How can I read from one HBase instance, but write to another?

I currently have two Hbase tables (let's call them tableA and tableB ). Using the one-step MapReduce job, data in tableA processed and stored in tableB . Both tables are currently in the same HBase cluster. However, I need to move tableB to its cluster.

Is it possible to set up a one-stage card that reduces the job in Hadoop for reading and writing from individual HBase instances?

+8
hbase mapreduce hadoop
source share
1 answer

Perhaps the HBase CopyTable MapReduce job uses TableMapReduceUtil.initTableReducerJob() , which allows you to set an alternative quorumAddress in case you need to write to remote clusters:

 public static void initTableReducerJob(String table, Class<? extends TableReducer> reducer, org.apache.hadoop.mapreduce.Job job, Class partitioner, String quorumAddress, String serverClass, String serverImpl) 

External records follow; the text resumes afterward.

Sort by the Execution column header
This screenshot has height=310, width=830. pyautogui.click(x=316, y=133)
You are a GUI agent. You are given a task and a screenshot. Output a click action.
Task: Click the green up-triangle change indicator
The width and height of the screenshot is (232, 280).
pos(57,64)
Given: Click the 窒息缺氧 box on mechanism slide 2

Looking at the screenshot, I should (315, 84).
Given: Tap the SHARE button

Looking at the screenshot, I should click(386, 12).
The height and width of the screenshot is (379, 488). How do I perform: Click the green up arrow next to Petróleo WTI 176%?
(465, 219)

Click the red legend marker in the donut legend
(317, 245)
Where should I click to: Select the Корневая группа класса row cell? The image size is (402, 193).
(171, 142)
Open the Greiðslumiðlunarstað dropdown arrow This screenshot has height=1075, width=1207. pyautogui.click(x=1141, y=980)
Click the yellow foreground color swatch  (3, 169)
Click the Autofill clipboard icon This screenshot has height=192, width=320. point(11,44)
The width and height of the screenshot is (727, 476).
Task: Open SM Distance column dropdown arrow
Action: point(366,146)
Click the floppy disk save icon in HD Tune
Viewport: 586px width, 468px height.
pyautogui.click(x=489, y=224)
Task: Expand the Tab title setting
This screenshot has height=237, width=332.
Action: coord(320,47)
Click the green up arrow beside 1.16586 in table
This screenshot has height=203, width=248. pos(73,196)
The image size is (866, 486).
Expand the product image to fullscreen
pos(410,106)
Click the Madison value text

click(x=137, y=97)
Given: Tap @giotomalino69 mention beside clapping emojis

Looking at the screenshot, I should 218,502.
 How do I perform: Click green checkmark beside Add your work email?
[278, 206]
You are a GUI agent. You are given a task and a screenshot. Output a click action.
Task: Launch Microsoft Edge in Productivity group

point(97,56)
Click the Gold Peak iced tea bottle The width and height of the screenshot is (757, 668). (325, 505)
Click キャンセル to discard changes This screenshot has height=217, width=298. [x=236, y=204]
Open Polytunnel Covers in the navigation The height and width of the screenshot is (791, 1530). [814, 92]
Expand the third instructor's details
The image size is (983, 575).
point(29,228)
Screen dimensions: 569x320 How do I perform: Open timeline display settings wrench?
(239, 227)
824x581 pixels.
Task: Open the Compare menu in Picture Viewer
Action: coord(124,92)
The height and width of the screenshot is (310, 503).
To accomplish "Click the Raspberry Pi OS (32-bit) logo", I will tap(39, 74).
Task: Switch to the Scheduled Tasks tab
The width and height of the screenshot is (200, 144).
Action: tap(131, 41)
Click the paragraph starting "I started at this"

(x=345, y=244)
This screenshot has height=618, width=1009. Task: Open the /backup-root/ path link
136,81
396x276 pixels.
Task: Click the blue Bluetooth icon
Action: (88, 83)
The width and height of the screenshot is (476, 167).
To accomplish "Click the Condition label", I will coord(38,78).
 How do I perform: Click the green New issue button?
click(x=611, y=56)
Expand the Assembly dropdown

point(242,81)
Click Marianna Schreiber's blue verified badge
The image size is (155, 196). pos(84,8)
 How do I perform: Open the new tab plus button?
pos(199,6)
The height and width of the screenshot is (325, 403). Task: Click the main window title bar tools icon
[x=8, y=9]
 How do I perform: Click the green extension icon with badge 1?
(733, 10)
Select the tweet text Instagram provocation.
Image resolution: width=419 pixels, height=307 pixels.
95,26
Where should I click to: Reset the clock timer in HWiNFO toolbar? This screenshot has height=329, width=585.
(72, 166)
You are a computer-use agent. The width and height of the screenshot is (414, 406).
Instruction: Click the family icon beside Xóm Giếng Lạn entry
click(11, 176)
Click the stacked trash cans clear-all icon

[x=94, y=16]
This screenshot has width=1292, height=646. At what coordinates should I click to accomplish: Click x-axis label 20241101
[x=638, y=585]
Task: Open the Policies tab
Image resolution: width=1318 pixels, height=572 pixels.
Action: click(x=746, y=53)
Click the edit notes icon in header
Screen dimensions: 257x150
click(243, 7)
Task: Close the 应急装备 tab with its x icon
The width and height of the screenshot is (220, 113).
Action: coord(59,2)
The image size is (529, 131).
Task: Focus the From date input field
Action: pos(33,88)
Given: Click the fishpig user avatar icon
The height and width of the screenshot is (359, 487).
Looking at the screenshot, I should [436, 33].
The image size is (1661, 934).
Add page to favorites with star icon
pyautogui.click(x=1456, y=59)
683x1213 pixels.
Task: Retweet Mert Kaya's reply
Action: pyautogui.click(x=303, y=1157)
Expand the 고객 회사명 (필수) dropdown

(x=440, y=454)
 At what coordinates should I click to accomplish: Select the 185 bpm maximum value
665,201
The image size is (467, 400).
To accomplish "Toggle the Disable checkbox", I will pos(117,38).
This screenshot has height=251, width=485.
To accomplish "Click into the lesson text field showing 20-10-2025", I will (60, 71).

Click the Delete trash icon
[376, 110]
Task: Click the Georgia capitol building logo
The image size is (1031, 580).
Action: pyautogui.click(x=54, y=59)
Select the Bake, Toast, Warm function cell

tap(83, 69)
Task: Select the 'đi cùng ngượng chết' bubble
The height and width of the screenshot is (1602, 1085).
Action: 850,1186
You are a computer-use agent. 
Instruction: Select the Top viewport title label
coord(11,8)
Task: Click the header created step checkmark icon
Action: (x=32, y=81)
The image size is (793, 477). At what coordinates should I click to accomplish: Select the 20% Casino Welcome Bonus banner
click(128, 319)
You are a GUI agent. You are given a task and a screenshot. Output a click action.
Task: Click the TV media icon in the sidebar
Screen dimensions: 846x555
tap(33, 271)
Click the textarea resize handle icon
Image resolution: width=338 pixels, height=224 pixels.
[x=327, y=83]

quorumAddress - remote cluster for recording; default - null for output to the cluster specified in hbase-site.xml. Set this String to the zookeeper ensemble of the alternate remote cluster when you have a cluster record reduction other than the default; for example, copying tables between clusters, the source would be hbase-site.xml, and this parameter would have the ensemble address of the remote cluster. The format to be transmitted is private. Pass :: such as server, server2, server3: 2181: / hbase.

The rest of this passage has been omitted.